The Golden Circle isn’t the only popular driving route in Iceland, though! In the north of the country lies the Diamond Circle route that takes you to Húsavík, Ásbyrgi Canyon, Lake Mývatn and the Dettifoss Waterfall.
Driving a full loop of the Golden Circle starting and ending in Reykjavik should take just under four hours, however, this is purely travelling time and does not include any stopping time or sightseeing.
The majority of visitors tend to dedicate an entire day to exploring the Golden Circle which, with stops included, usually takes between 6 and 10 hours to complete the full circuit.
Alternatively, visitors may wish to take their time to savour the beauty of this area and explore other attractions and hidden spots the Golden Circle has to offer over multiple days.
There are plenty of nearby towns that you can act as your “base camp” giving you the time and flexibility to make the most of the great eating spots or activities like horse-riding that can be found along the Circle route.
One of the best things about the Golden Circle route is that there is no shortage of choice when it comes to itineraries.
Driving yourself is one of the most popular ways of exploring the Golden Circle as it gives you the ultimate flexibility to plan and adapt your schedule accordingly.
The highways forming the Ring Road that takes you around the route are well-kept and maintained, making it easy for drivers from abroad to hit the road in their own vehicle.
You can of course branch off the main highway by using the highland roads to cut across the route, but be aware that you require a specific type vehicle to be able to drive on these roads.
Find out more about the rules for driving on highland roads in our ultimate guide to renting a car in Iceland.
If you don’t want to worry about planning your route and driving around, there are plenty of both group and private guided tours varying in length and itinerary available.
The most popular Golden Circle tours are usually 8-10 hour day trips from Reykjavik that cover all the major highlights including Kerid Crater, and sometimes the Secret Lagoon.
The Golden Circle can be visited all year-round with nearly all attractions staying throughout the seasons.
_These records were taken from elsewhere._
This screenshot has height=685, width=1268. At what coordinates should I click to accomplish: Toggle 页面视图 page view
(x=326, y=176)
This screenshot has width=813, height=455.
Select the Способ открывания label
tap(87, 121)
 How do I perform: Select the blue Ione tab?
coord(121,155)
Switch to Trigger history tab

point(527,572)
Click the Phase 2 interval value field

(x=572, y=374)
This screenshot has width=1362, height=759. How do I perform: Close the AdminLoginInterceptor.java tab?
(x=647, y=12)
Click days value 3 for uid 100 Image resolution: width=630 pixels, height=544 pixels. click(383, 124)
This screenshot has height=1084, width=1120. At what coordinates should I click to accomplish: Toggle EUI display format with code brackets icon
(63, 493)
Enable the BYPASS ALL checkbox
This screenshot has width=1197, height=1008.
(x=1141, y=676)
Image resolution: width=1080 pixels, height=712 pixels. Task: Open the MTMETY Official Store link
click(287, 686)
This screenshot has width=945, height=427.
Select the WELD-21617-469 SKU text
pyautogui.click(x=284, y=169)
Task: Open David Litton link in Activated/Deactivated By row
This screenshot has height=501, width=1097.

Roads remain open and well-maintained in both summer and winter - good news for those wanting to do a Golden Circle road trip!
Crowds are at their highest in the summer months, but the Golden Circle also sees relatively high numbers of visitors during spring and autumn. While there will be fewer crowds to contend with in winter, there will be more snow to contend with.
Although snow-covered waterfalls possess their own unique beauty, outdoor exploration in the cold winters of Iceland can be challenging. This is why it’s so important when renting a car to choose a company that provides free WiFi, animal protection, and river crossing protection as part of their insurance packages - in case you need to reassess your route on the go or an animal damages your car.
Our advice? Do not let the possibility of crowds put you off visiting in the warmer months.
The attractions are all large with plenty of space even at peak times, making them all worth seeing even if they are busy.
Visiting in summer also gives you the advantage of unlimited daylight. If you don’t mind visiting before 9 am or after 6 pm, you will be able to enjoy attractions at much quieter periods with fewer people. The same goes for winter - if you wear appropriate clothing and monitor the weather forecast you will be rewarded with stunning snow-covered landscapes and waterfalls!
In addition to its three main highlights, Iceland’s Golden Circle is packed full of other attractions that are worth visiting. You may not have time to visit all of them if you are taking a day trip, but find out more about each attraction below and start building your ultimate Golden Circle itinerary.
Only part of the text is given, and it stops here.